LuLaRich points out that the angry sellers instead used the same platforms that they’d used to sell products (Facebook groups, in particular) to band together and confirm that no, they weren’t crazy; the inventory really was messed up, and the company really was lying to them. They were able to fight back because the same networks of friendship and “sisterhood” that the company sold as unique to LuLaRoe could also be used to revolt.

What the sellers still lost was incredible — time, money, friendships, and, for some, their entire sense of independence and selfhood. That’s what LuLaRich so keenly illustrates: In the game of MLMs, it’s still the ones at the top who win. The Stidhams are still living a comfortable, even extravagant lifestyle; some of their closest former “business associates” are left holding the bag. It’s not beauty, power, uniqueness, gratitude, and purpose they’re selling.

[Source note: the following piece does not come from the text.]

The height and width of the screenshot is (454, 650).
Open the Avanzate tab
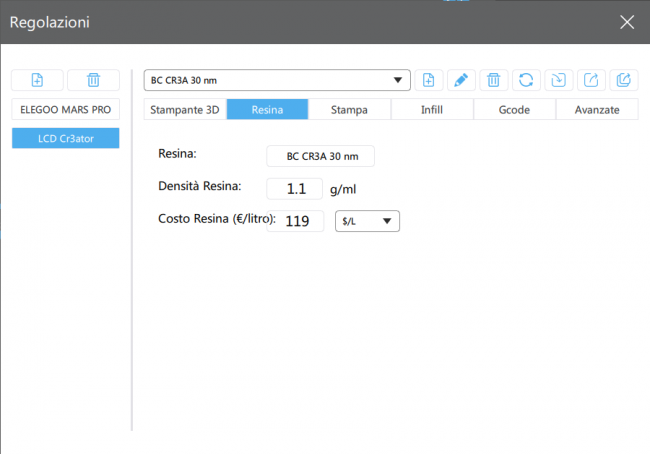(x=597, y=110)
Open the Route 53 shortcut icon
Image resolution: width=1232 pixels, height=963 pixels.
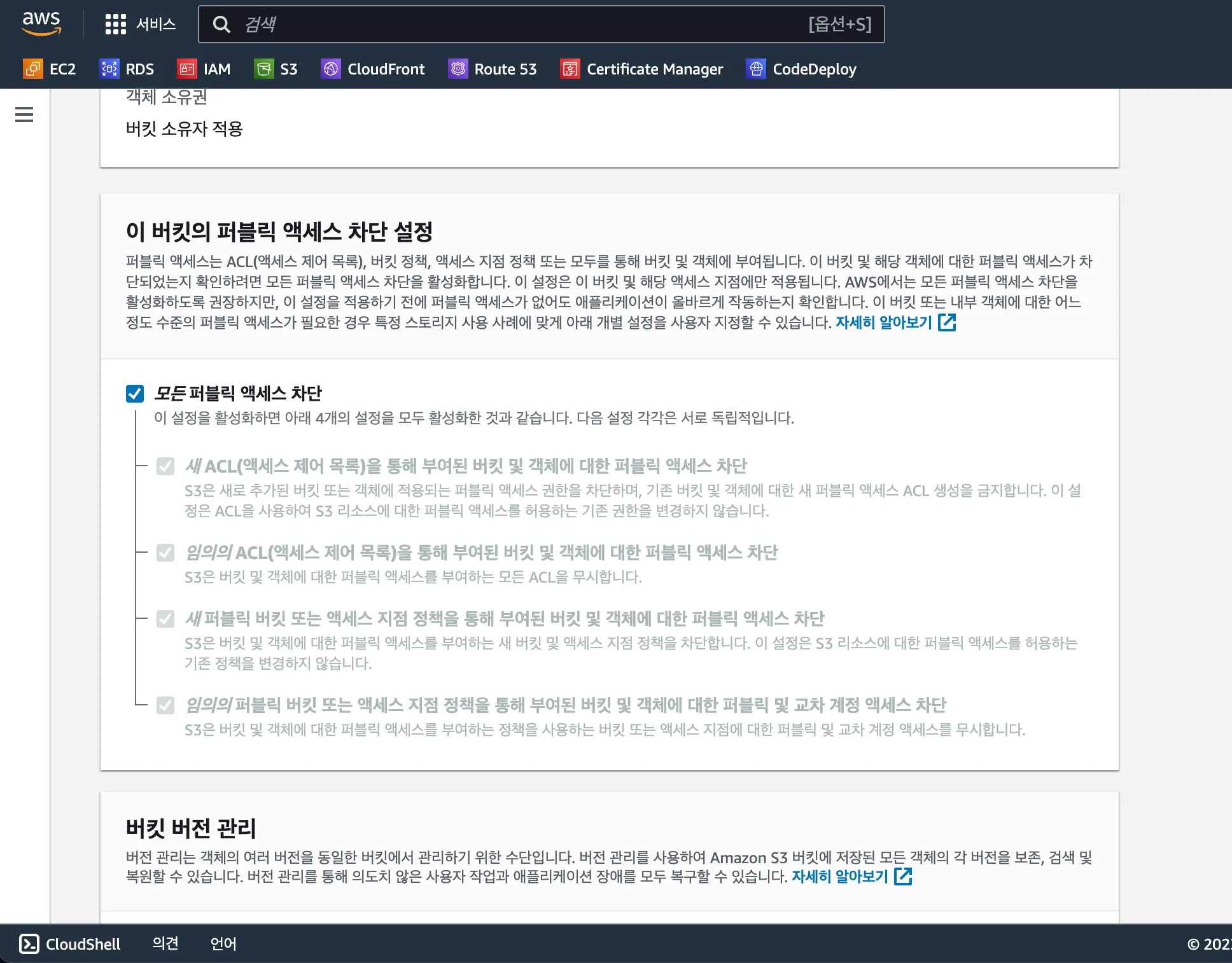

Instead, they’ve preyed on the insecurities, uncertainties, and disadvantages of the women they target.

Mixing go-girl empowerment with rank misogyny is hardly new. LuLaRoe wasn’t the first to do it, and will hardly be the last. But as LuLaRich shows, the identity LuLaRoe sold to its closest devotees was an empty dream — wrapped in garishly patterned fabric, stretchy, comfy, and always buttery-soft.

All four episodes of LuLaRich premiere on Amazon Prime on September 10.